#### What is required:
Write the data out again, word for word.

Stored entries
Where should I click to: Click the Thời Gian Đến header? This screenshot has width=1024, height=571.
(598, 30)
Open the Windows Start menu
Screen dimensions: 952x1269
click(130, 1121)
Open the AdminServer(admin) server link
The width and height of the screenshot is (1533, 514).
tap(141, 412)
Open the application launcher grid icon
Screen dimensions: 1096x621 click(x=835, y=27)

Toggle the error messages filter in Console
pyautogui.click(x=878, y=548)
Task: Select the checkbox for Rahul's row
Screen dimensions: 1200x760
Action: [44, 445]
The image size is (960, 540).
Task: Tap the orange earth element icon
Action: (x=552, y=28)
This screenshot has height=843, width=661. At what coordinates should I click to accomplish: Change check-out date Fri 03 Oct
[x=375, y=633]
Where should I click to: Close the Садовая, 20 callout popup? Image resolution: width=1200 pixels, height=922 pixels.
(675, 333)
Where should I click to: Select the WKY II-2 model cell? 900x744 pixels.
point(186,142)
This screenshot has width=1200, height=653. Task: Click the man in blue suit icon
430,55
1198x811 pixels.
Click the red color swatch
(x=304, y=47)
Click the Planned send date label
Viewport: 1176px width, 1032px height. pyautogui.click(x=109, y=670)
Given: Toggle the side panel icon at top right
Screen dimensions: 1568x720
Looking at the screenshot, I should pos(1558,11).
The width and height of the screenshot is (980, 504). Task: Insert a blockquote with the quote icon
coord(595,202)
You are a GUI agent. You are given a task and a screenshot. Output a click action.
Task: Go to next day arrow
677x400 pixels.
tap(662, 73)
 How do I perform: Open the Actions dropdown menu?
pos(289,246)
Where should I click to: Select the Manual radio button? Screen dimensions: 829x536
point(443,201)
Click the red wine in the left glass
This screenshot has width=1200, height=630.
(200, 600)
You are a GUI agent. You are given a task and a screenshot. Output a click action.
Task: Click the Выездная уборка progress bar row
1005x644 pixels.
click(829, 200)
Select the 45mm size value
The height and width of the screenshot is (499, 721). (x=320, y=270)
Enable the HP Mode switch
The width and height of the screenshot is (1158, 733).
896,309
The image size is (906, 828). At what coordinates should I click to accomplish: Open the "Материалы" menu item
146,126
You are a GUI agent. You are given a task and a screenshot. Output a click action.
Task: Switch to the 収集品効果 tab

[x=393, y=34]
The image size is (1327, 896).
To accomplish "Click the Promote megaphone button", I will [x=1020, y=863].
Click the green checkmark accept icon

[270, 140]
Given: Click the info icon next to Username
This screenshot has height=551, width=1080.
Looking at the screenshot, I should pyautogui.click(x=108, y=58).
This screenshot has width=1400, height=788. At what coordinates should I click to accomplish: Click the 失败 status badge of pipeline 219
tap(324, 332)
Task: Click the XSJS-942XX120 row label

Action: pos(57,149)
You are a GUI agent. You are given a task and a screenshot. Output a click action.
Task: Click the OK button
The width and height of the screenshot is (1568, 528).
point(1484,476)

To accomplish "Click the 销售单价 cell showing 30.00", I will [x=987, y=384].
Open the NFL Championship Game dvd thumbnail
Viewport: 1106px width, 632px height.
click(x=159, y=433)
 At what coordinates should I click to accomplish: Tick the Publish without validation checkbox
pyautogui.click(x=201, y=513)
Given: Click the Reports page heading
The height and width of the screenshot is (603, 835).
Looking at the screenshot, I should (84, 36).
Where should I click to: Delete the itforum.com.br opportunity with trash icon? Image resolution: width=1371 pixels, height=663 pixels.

#### Exercise output:
Where should I click to: Click the Thời Gian Đến header? This screenshot has width=1024, height=571.
(598, 30)
Open the Windows Start menu
Screen dimensions: 952x1269
click(130, 1121)
Open the AdminServer(admin) server link
The width and height of the screenshot is (1533, 514).
tap(141, 412)
Open the application launcher grid icon
Screen dimensions: 1096x621 click(x=835, y=27)

Toggle the error messages filter in Console
pyautogui.click(x=878, y=548)
Task: Select the checkbox for Rahul's row
Screen dimensions: 1200x760
Action: [44, 445]
The image size is (960, 540).
Task: Tap the orange earth element icon
Action: (x=552, y=28)
This screenshot has height=843, width=661. At what coordinates should I click to accomplish: Change check-out date Fri 03 Oct
[x=375, y=633]
Where should I click to: Close the Садовая, 20 callout popup? Image resolution: width=1200 pixels, height=922 pixels.
(675, 333)
Where should I click to: Select the WKY II-2 model cell? 900x744 pixels.
point(186,142)
This screenshot has width=1200, height=653. Task: Click the man in blue suit icon
430,55
1198x811 pixels.
Click the red color swatch
(x=304, y=47)
Click the Planned send date label
Viewport: 1176px width, 1032px height. pyautogui.click(x=109, y=670)
Given: Toggle the side panel icon at top right
Screen dimensions: 1568x720
Looking at the screenshot, I should pos(1558,11).
The width and height of the screenshot is (980, 504). Task: Insert a blockquote with the quote icon
coord(595,202)
You are a GUI agent. You are given a task and a screenshot. Output a click action.
Task: Go to next day arrow
677x400 pixels.
tap(662, 73)
 How do I perform: Open the Actions dropdown menu?
pos(289,246)
Where should I click to: Select the Manual radio button? Screen dimensions: 829x536
point(443,201)
Click the red wine in the left glass
This screenshot has width=1200, height=630.
(200, 600)
You are a GUI agent. You are given a task and a screenshot. Output a click action.
Task: Click the Выездная уборка progress bar row
1005x644 pixels.
click(829, 200)
Select the 45mm size value
The height and width of the screenshot is (499, 721). (x=320, y=270)
Enable the HP Mode switch
The width and height of the screenshot is (1158, 733).
896,309
The image size is (906, 828). At what coordinates should I click to accomplish: Open the "Материалы" menu item
146,126
You are a GUI agent. You are given a task and a screenshot. Output a click action.
Task: Switch to the 収集品効果 tab

[x=393, y=34]
The image size is (1327, 896).
To accomplish "Click the Promote megaphone button", I will [x=1020, y=863].
Click the green checkmark accept icon

[270, 140]
Given: Click the info icon next to Username
This screenshot has height=551, width=1080.
Looking at the screenshot, I should pyautogui.click(x=108, y=58).
This screenshot has width=1400, height=788. At what coordinates should I click to accomplish: Click the 失败 status badge of pipeline 219
tap(324, 332)
Task: Click the XSJS-942XX120 row label

Action: pos(57,149)
You are a GUI agent. You are given a task and a screenshot. Output a click action.
Task: Click the OK button
The width and height of the screenshot is (1568, 528).
point(1484,476)

To accomplish "Click the 销售单价 cell showing 30.00", I will [x=987, y=384].
Open the NFL Championship Game dvd thumbnail
Viewport: 1106px width, 632px height.
click(x=159, y=433)
 At what coordinates should I click to accomplish: Tick the Publish without validation checkbox
pyautogui.click(x=201, y=513)
Given: Click the Reports page heading
The height and width of the screenshot is (603, 835).
Looking at the screenshot, I should (84, 36).
Where should I click to: Delete the itforum.com.br opportunity with trash icon? Image resolution: width=1371 pixels, height=663 pixels.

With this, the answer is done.